Osteoarthritis



Osteoarthritis is often described as “wear and tear” in the joints. It is not an inflammatory condition like rheumatoid arthritis. The –itis ending is misleading. It occurs in the synovial joints and is a result of a combination of genetic factors, overuse and injury.

Risk factors include obesity, age, occupation, trauma, being female and family history.

It is thought to be the result of an imbalance between the cartilage being worn down and the chondrocytes repairing it leading to structural issues in the joint. These abnormalities can be seen on an xray:

 

Four Key Xray Changes (LOSS)

  • LLoss of joint space
  • OOsteophytes
  • SSubchondral sclerosis (increased density of the bone along the joint line)
  • SSubchondral cysts (fluid-filled holes in the bone, aka geodes)
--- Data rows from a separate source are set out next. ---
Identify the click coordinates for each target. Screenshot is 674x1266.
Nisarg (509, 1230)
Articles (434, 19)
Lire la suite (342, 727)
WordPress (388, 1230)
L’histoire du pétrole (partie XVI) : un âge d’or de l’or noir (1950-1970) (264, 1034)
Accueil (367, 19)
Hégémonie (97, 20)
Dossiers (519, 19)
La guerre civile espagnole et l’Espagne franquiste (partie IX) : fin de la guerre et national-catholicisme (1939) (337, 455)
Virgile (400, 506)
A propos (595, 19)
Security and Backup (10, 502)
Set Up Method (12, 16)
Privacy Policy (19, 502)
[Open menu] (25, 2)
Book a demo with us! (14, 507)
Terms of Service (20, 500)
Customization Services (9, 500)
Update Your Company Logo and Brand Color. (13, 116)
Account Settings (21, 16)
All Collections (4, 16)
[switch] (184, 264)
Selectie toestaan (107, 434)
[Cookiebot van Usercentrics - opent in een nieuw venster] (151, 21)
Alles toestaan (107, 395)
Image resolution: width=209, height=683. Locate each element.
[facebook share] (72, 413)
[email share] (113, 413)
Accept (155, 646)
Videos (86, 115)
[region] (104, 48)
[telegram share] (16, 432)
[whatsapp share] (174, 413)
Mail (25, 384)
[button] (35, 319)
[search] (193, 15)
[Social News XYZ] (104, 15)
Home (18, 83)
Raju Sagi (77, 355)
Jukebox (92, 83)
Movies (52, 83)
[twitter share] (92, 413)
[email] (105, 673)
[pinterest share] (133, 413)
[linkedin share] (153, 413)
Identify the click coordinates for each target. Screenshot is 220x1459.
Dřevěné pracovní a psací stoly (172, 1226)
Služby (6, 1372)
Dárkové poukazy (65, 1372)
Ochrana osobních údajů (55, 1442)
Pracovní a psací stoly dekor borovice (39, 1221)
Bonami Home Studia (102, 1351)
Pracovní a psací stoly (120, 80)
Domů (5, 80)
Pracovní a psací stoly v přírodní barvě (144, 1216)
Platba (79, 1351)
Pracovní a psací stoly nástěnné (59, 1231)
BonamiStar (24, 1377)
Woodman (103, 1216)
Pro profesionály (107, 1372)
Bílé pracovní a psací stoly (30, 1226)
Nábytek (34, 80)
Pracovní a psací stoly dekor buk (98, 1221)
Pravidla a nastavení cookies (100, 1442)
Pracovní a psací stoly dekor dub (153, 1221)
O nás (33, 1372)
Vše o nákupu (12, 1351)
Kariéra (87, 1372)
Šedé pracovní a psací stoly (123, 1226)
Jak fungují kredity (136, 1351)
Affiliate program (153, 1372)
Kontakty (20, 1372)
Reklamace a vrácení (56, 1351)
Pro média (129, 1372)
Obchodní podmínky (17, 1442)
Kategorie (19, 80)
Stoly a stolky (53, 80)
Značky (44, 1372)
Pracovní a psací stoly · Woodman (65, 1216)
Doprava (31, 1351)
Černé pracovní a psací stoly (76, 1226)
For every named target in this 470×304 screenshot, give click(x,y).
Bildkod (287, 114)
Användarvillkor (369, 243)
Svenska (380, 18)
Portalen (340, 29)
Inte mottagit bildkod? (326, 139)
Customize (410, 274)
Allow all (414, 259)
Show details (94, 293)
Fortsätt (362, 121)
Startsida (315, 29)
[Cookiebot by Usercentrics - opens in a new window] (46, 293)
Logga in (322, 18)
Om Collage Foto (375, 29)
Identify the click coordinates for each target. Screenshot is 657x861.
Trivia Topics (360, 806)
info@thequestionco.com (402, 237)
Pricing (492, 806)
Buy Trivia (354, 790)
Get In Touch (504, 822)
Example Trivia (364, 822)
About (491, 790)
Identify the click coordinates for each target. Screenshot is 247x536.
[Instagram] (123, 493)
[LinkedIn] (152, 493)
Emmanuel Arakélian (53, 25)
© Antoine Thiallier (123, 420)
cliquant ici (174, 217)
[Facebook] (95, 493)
Xray changes do not necessarily correlate with symptoms. Significant changes might me found incidentally on someone without symptoms. Equally, someone with severe symptoms of osteoarthritis may have only mild changes on an xray.

Presentation

Osteoarthritis presents with joint pain and stiffness. This pain and stiffness tends to be worsened by activity in contrast to inflammatory arthritis where activity improves symptoms. It also leads to deformity, instability and reduced function in the joint.

 

Commonly Affected Joints

  • Hips
  • Knees
  • Sacro-iliac joints
  • Distal-interphalangeal joints in the hands (DIPs)
  • The MCP joint at the base of the thumb
  • Wrist
  • Cervical spine

Signs in the Hands

  • Heberden’s nodes (in the DIP joints)
  • Bouchard’s nodes (in the PIP joints)
  • Squaring at the base of the thumb at the carpo-metacarpal joint
  • Weak grip
  • Reduced range of motion

The carpo-metacarpal joint at the base of the thumb is a saddle joint with the metacarpal bone of the thumb sat on the trapezius bone like a saddle. It gets a lot of use from everyday activities. This makes it very prone to wear when used for complex movements.

Diagnosis

NICE (2014) suggest that a diagnosis can be made without any investigations if the patient is over 45, has typical activity related pain and has no morning stiffness or stiffness lasting less than 30 minutes.

 

Management

Start with patient education about the condition and advise on lifestyle changes such as weight loss if overweight to reduce the load on the joint, physiotherapy to improve strength to support the joint and occupational therapy and orthotics to support activities and function.

Stepwise use of analgesia to control symptoms:

  1. Oral paracetamol and topical NSAIDs or topical capsaicin (chilli pepper extract).
  2. Add oral NSAIDs and consider also prescribing a proton pump inhibitor (PPI) to protect their stomach such as omeprazole. They are better used intermittently rather than continuously.
  3. Consider opiates such as codeine and morphine. These should be used cautiously as they can have significant side effects and patients can develop dependence and withdrawal. They also don’t work for chronic pain and result in patients becoming depending without benefitting from pain relief.

Intra-articular steroid injections provide a temporary reduction in inflammation and improve symptoms.

Joint replacement can be used in severe cases. The hip and knee are the most commonly replaced joints.